Ijames uses the bare bones of Hamlet and the Black family tradition of the backyard barbeque to build an exposé that makes a hilarious mockery out of harmful—and even deadly—concepts such as toxic masculinity and homophobia.
“It's able to be funny because it is ridiculous,” Ijames says. “If you get it in the right light, and under the right circumstances, homophobia is ridiculous. If you get toxic masculinity under the right microscope, it is a foolish sort of self-deprecating, self-denying absurdity.”
Not Quite Hamlet
Ijames fell in love with Hamlet while in college; he gravitated to the characters and the play has stayed with him ever since. However, he says teachers in his graduate training program told him he didn’t fit the Shakespearean mold.
“And I knew it was mostly about the way I spoke, like my diction and all of that nonsense,” Ijames says.
So, he decided to take Hamlet and create a new story that captures the same scale of emotion and stakes, but in a tongue that resembled his own. Ijames, now based in Philadelphia, pulled from his own experiences growing up in Bessemer City, North Carolina.
He says he thought for just a second about responses he may get for tinkering with a Shakespearean classic, before he quickly pushed those worries behind him. Ali, on the other hand, relishes putting new spins on classics. Just last year, he directed Jocelyn Bioh’s Shakespeare in the Park production of Jocelyn Bioh’s Merry Wives, which is set in South Harlem “amidst a vibrant and eclectic community of West African immigrants." Also last year for The Public and WNYC, he directed Ricardo Pérez González’s Romeo y Julieta, a bilingual audio adaptation of the Shakespeare classic that starred Oscar winner Lupita Nyong’o and Drama Desk Award winner Juan Castano. Before that, he directed The Public’s WNYC broadcast of Richard II, which was performed by a predominately BIPOC cast.
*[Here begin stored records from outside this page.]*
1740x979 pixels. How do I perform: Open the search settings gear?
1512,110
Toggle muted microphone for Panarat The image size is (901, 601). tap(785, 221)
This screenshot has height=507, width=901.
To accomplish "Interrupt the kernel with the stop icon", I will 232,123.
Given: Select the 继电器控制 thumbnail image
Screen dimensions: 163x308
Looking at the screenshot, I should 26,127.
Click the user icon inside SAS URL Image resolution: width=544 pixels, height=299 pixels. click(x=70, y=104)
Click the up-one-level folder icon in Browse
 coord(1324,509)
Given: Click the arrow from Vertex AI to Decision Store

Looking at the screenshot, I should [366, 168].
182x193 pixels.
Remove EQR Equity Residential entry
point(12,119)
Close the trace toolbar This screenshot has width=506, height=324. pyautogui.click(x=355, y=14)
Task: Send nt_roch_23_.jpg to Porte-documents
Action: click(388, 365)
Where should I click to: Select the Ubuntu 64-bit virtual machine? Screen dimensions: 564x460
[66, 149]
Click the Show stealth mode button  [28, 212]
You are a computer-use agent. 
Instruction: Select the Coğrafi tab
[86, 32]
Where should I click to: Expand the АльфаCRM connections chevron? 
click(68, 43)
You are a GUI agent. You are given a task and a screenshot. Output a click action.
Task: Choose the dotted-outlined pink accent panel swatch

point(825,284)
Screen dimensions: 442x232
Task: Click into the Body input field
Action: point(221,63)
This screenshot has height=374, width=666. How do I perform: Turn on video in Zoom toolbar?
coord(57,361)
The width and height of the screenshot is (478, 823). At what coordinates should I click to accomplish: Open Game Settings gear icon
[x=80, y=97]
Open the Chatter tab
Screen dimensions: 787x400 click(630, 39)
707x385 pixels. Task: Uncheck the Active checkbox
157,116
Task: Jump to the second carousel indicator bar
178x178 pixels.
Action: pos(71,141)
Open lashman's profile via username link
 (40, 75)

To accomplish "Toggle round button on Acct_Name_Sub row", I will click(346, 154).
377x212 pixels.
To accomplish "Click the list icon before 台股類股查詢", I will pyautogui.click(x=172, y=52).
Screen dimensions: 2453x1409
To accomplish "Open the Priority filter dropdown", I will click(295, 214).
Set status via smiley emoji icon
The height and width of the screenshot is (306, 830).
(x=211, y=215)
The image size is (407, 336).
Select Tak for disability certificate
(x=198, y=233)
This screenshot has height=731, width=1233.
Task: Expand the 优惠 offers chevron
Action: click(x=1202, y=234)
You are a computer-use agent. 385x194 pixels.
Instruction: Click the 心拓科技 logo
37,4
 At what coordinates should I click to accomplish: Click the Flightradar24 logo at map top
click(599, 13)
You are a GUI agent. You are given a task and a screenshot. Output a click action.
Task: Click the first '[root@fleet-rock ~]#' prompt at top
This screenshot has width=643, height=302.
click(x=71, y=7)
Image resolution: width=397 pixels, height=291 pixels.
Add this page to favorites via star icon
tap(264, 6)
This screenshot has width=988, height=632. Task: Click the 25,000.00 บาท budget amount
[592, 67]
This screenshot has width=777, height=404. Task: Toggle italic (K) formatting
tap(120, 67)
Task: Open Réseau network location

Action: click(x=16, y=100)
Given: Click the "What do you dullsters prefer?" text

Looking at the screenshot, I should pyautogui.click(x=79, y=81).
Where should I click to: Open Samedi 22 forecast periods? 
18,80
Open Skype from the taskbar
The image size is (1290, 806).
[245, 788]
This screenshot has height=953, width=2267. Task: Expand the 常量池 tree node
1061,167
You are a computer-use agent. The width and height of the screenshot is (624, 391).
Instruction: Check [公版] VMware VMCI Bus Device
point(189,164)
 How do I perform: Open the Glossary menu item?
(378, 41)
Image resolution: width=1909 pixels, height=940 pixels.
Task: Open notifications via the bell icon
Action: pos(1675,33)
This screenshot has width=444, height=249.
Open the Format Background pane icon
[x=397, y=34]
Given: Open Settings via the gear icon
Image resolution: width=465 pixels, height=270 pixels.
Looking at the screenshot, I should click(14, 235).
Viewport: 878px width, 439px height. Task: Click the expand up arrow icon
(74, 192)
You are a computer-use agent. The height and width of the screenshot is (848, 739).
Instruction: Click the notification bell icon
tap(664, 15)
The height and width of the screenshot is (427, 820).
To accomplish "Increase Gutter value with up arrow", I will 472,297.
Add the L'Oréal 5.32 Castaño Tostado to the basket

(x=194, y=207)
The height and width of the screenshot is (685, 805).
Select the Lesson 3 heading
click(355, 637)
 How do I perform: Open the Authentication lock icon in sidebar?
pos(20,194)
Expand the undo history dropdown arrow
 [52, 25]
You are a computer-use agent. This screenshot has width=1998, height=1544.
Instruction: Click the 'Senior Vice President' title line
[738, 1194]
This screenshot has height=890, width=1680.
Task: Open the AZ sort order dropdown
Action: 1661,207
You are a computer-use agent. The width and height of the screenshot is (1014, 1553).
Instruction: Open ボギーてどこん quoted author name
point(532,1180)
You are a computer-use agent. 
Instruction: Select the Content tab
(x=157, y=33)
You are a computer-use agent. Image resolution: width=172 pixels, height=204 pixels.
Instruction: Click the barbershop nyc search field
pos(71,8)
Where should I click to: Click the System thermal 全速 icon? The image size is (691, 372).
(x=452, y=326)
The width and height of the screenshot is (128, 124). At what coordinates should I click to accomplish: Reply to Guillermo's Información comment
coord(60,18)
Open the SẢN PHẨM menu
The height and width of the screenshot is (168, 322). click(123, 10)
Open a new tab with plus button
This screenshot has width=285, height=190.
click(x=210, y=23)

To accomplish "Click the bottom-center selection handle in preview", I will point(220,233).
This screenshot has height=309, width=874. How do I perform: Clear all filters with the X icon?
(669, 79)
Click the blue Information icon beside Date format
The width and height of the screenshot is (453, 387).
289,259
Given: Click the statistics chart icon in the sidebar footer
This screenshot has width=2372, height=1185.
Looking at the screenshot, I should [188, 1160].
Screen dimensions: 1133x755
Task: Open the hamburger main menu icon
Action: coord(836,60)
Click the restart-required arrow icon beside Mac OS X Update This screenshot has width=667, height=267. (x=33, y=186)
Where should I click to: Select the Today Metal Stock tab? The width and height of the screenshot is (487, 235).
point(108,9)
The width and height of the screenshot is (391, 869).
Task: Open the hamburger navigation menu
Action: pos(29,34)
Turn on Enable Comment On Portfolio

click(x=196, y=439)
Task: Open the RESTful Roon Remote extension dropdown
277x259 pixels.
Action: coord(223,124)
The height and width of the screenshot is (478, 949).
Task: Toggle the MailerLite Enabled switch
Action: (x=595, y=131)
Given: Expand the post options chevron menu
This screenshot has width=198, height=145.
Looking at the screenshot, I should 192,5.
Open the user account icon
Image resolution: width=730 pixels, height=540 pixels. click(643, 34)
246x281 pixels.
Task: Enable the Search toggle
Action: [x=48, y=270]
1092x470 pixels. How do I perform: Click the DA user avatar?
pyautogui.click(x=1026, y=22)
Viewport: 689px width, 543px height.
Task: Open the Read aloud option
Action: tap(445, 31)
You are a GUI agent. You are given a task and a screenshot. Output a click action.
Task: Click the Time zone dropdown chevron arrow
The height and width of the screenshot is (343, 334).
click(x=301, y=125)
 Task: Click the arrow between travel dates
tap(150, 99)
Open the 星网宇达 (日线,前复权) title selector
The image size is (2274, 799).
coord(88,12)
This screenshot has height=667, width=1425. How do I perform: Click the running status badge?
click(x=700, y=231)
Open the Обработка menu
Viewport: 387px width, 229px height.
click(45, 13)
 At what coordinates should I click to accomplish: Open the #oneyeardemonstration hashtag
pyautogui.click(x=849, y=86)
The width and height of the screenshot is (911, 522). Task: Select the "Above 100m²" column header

“I don't do a classic unless I'm kind of f***ing with it in some way,” Ali says. “Otherwise, I don't want to do it. I never would do it straight—no pun intended.”
Ijames and Ali first worked together a few years ago when Ali directed Ijames’ play Kill Move Paradise at NBT. After Ali became The Public’s Associate Artistic Director/Resident Director, he made it a priority to bring Ijames into the fold. He read FAT HAM and knew they had something special.
“[FAT HAM] actually moved the needle so much further in what I already had been doing in my own work with Shakespeare,” Ali says. “And the way that James [tackles toxic masculinity and homophobia] with his smarts and humor—it's delicious.”
FAT HAM made its world premiere as a digital production at the Wilma Theater in Philadelphia last year and this year won the Pulitzer Prize. Ali says he will wait until The Public’s run is done to watch the digital production because he doesn’t want his own creativity and vision to be influenced by what has already been done.